*QUOTED PASSAGE*

+ + +

RELIABILITY: CONCEPTS and TRENDS

The most known concept to define reliability is: "Probability that an asset or system operates without failing during a given period of time under some operation conditions previously established."

Sometimes, this concept is wrongly used due to the particular use given to the word failure. For many, failure only means shutdowns, so they construct complex mathematical formulas to calculate shutdown probability without taking into account that a failure also occurs when being inefficient, insecure and costly, having a high rejection level, or contributing to a bad image.

Other factors to be taken into account are shutdown causes that may occur for numerous reasons, so comparing apples and oranges, as the expression goes, should be avoided. An example is comparing shutdowns due to bearing lubrication with shutdowns due to errors in bearing mountings. It is not the same changing an item because it is going to fail versus changing it because it failed versus changing it because a frequency was met before it failed. Specifying an item that failed due to wearing is not the same as another that failed due to an improper installation or one damaged by an accident.

Is It a Statistic Issue?

A common discussion is whether or not reliability is a statistic issue. Managing data has an undeniable usefulness in the company's management and direction. It is necessary to distinguish if statistics are used to manage real data to see its behavior or to support forecasts and estimations that sometimes border on daring and irresponsible speculations.

Some authors adhere to defining mathematical postulates as an absolute truth about failures and deny the fact that numbers of analyzed failures mix effects with causes. In addition, they deny that having failure data to analyze is accepting that failures occur and with more data come more failures.

+ + +

*DATASET CONTENT*
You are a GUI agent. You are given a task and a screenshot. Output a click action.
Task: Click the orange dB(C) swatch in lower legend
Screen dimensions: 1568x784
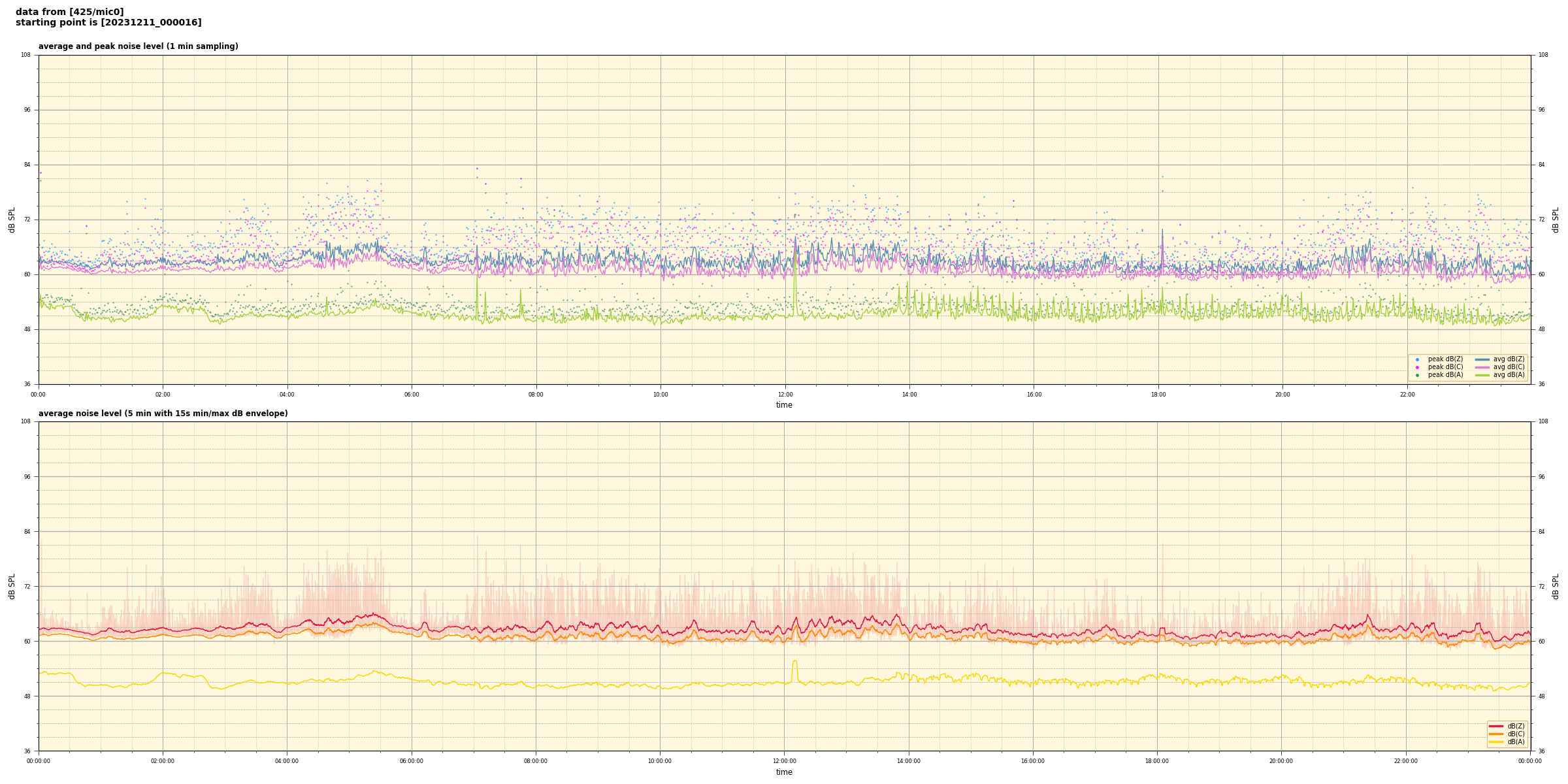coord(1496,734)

+ + +

*INSTRUCTION*
Can you carry on the reliability article above, picking up with the sentence that would follow its last paragraph?

*TASK ANSWER*
The most common misconception of reliability is that it is like the average time between failure occurrences. This statement has several connotations to consider. The first is to remember that the cipher is an average and the failure concept is associated with more shutdowns than with unconformities, such as spilling, a nonconforming product, or increased risks, which are failures too.

Datum as such, is an average cipher. There's a big difference between probability and reality, thus generating confusion. A probable failure is a possible failure and an occurred failure is a real failure, but a calculus logarithm doesn't necessarily assure its occurrence at a given point.

Therefore, using calculated, desired, estimated, arbitrarily fixed, imagined, recommended by manuals and even invented ciphers may carry error percentages, inaccuracies and deficiencies requiring responsible handling.

For example, Figure 1 shows the various failure causes of a boiler.

{image:1}

Figure 1: Boiler failure causes

If failures are analyzed, Figure 2 shows the various results.

It is clear that not all failures affect availability, therefore, they should not be used in calculating mean time between failures (MTBF) as it is repeatedly done.

Getting back to boiler failures:

  • Assume that 10 failure modes are produced within 720 hours (one month).
  • Only two of the failure causes listed in Figure 2 produce a shutdown, generating a total of 20 shutdown hours.
  • According to the traditional failure concept, the calculation of MTBF for the boiler would be: MTBF = (720 hours - 20 hours) / 2 failures = 350 hours.
  • If the company's MTBF goal is 300 hours, the goal would be met.
  • The probability that the boiler does not fail before the MTBF goal would be calculated this way: e-(300/350) = 42.5 percent.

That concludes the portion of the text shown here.